Мне, сейчас, увидеть ее!.. Нет, этого я не перенесу!..
А
иногда, заливаясь слезами умиления, призрак шептал:
— Да,
да, отведите меня к ней!
Или же,
тупо уставившись куда-то в пространство, он растерянно твердил:
— Я
не знаю, кто она такая. Я не понимаю.
И вслед
за этим воображаемым разговором пассажир во сне начинал копать — копать — копать,
то заступом, то огромным ключом, то просто руками, изо всех сил стараясь
откопать это несчастное существо. И вот, наконец, он поднимает его — сырые
комья земли пристали к лицу, к волосам, — и вдруг… оно рассыпается в прах!
Пассажир вздрагивал, озирался и спешил опустить оконное стекло, чтобы прийти в
себя и почувствовать на щеках не во сне. а наяву настоящую сырость тумана и
дождя.
Но даже
когда глаза его были открыты и он видел дождь, и туман, и бегущий вперед
светлый круг от фонаря, и рывками отступающую назад изгородь на краю дороги,
ночные тени, мелькавшие за окном кареты, постепенно принимали очертания тех же
теней, что преследовали его в карете. Все было точь-в-точь, как в
действительности: и банкирская контора близ Тэмпл-Бара, и масса дел, с которыми
он возился накануне, и нарочный, которого послали ему вдогонку, и ответ, с
которым он отправил его обратно.

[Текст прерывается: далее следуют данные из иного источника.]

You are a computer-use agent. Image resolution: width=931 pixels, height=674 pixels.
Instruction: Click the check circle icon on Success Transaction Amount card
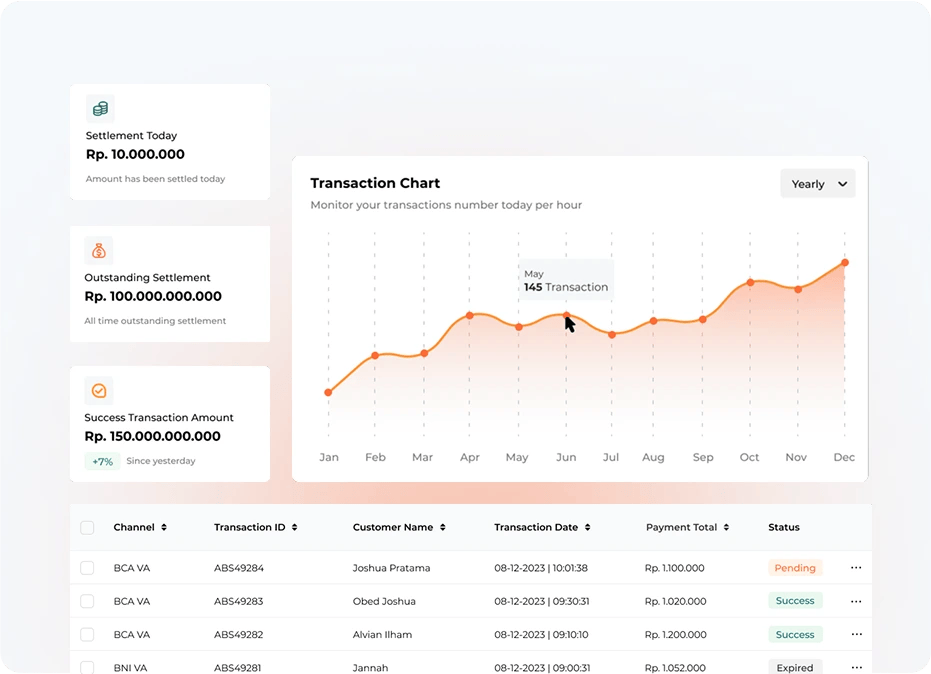click(98, 390)
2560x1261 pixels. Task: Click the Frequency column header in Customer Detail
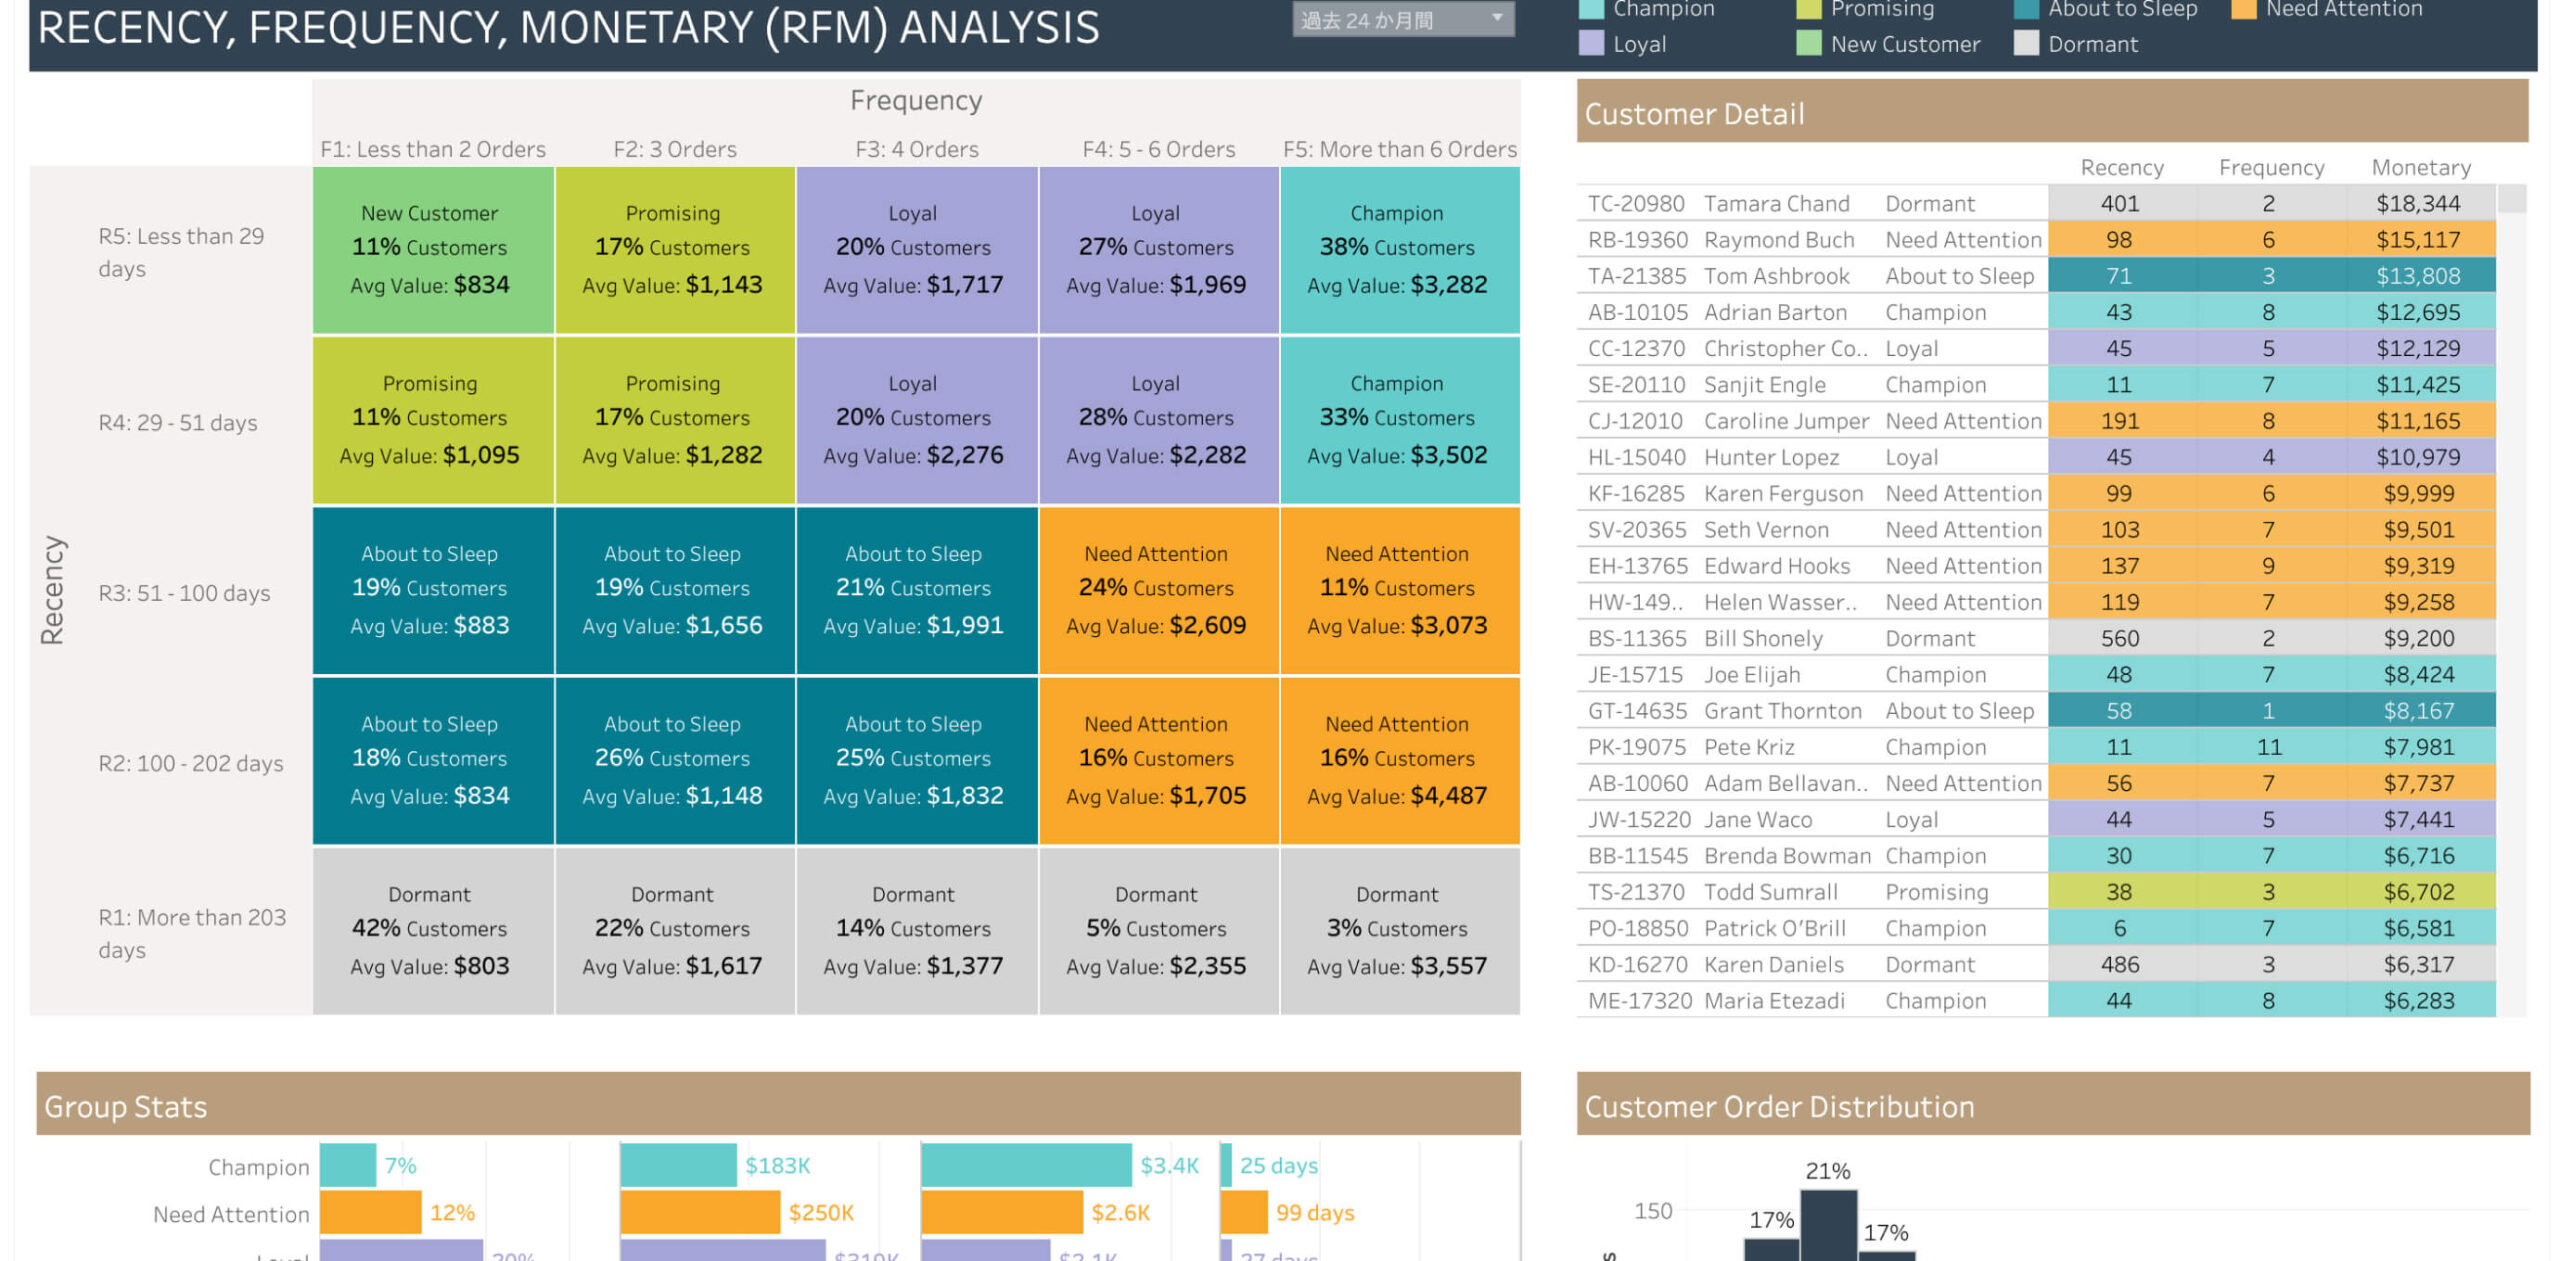click(2270, 168)
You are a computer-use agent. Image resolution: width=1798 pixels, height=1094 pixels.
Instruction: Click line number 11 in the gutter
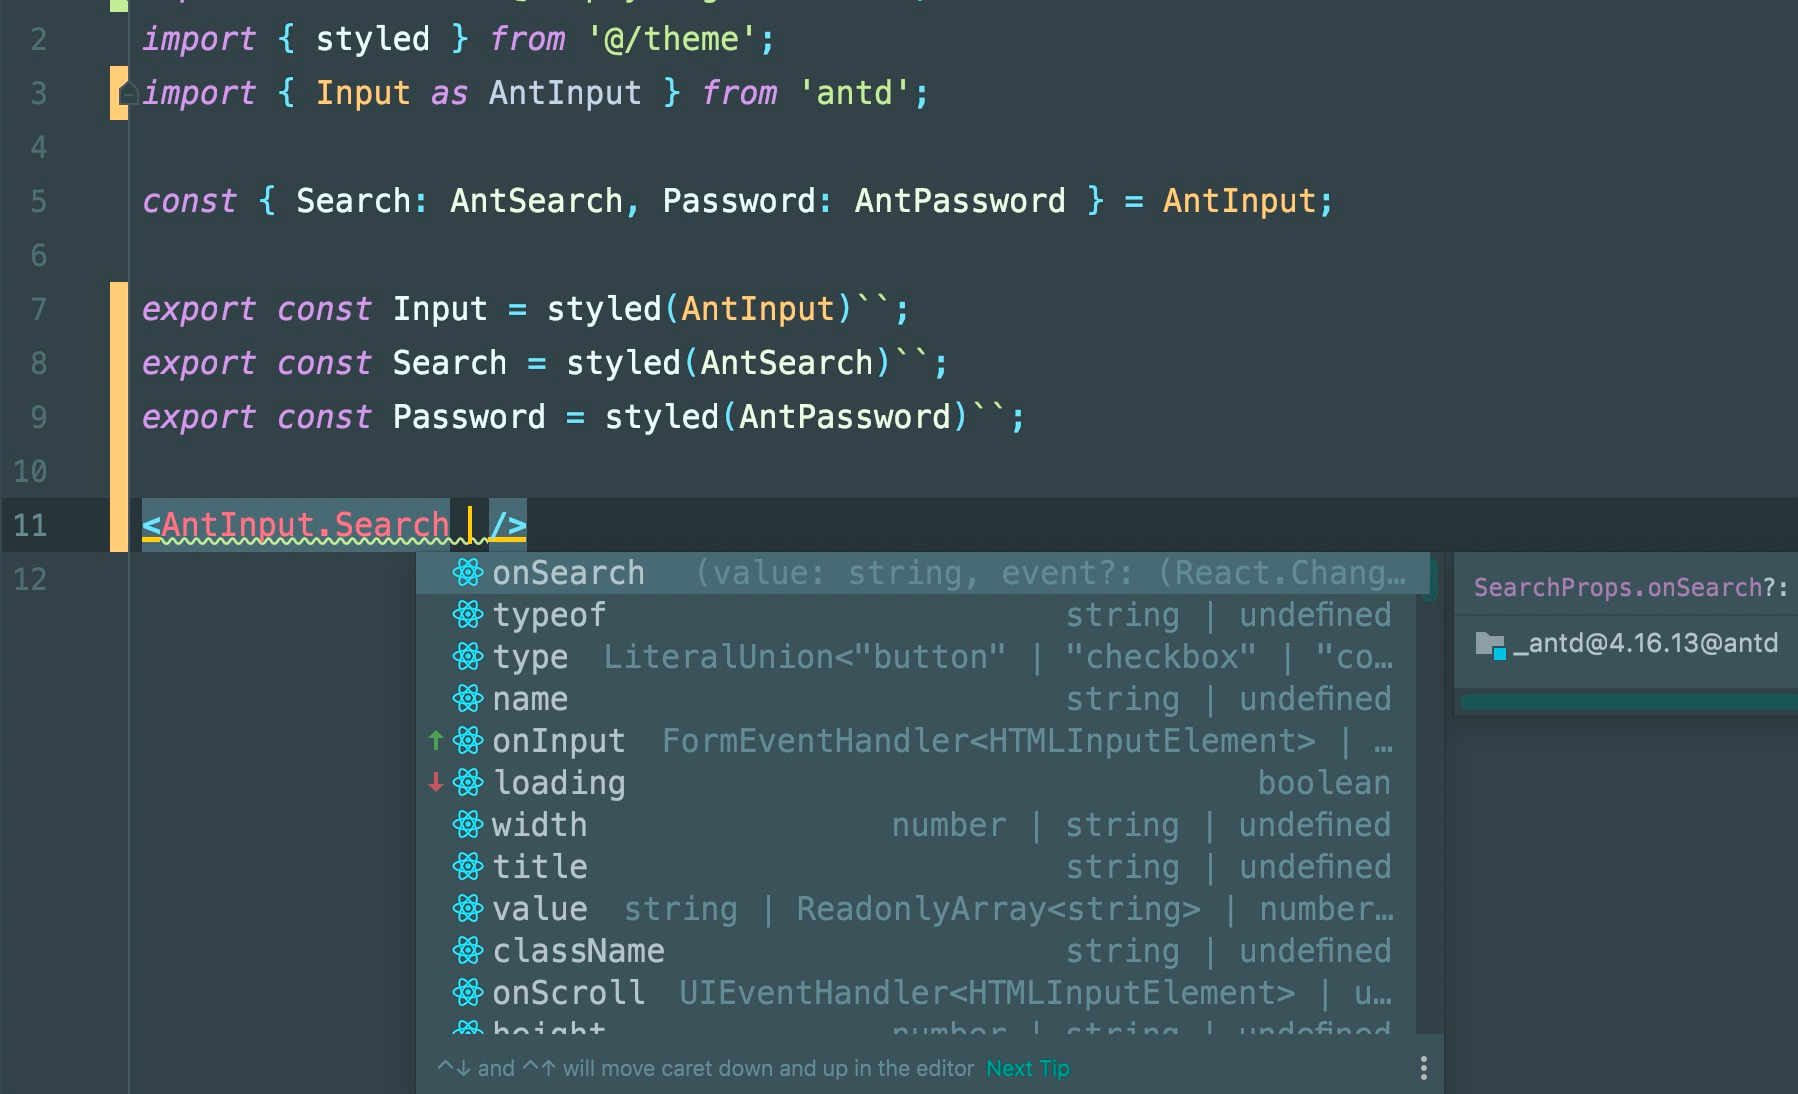pos(30,524)
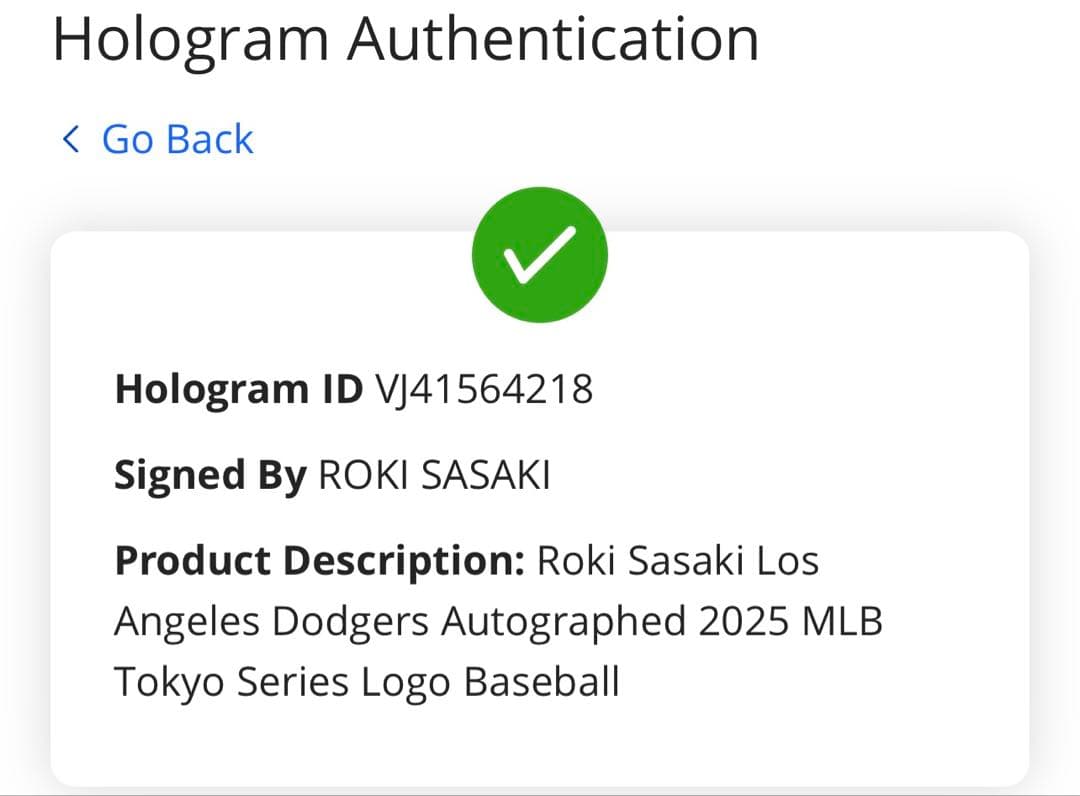This screenshot has height=796, width=1080.
Task: Click Roki Sasaki Los in the description
Action: click(x=678, y=562)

И внезапно из всего этого снова выплывало лицо
призрака, и он снова обращался к нему с теми же вопросами:
— Вас
давно похоронили?
— Почти
восемнадцать лет тому назад.
— Я
думаю, вам хочется жить?
— Не
знаю, не могу сказать.
И опять
он принимается копать — копать — копать — пока, наконец, нетерпеливое ерзанье одного
из спутников не заставляет его очнуться, закрыть окно; и он, просунув руку под
ремень саквояжа, откидывается на сиденье, уставясь на две закутанные спящие
фигуры; а затем мысли его снова начинают путаться, фигуры спутников исчезают из
глаз и на их месте снова появляется банк и могила.
— Вас
давно похоронили?
— Почти
восемнадцать лет тому назад.
— Вы
уже потеряли надежду, что вас когда-нибудь откопают?
— Давным-давно.
Эти
слова все еще звучали у него в ушах, и так явственно, как если бы он их только
что слышал, может быть даже отчетливей, чем наяву, но тут усталый пассажир
вздрогнул, очнулся и увидел, что кругом светло и ночные тени исчезли.
Он
опустил стекло и выглянул наружу: на солнце, всходившее на горизонте, на
вспаханное поле с плугом на борозде, так и оставшимся еще с вечера после того,
как из него выпрягли лошадей; а по ту сторону пашни виднелась мирная рощица, и
кое-где на деревьях еще красовалась огненно-красная и червонно-желтая листва.
Хотя земля была мокрая и холодная, небо очистилось и лучезарное солнце
вставало, безмятежное, ясное.
— Восемнадцать
лет! — промолвил пассажир, глядя на разгорающийся солнечный свет. — Боже
милостивый! Светодатель! Восемнадцать лет быть погребенным заживо!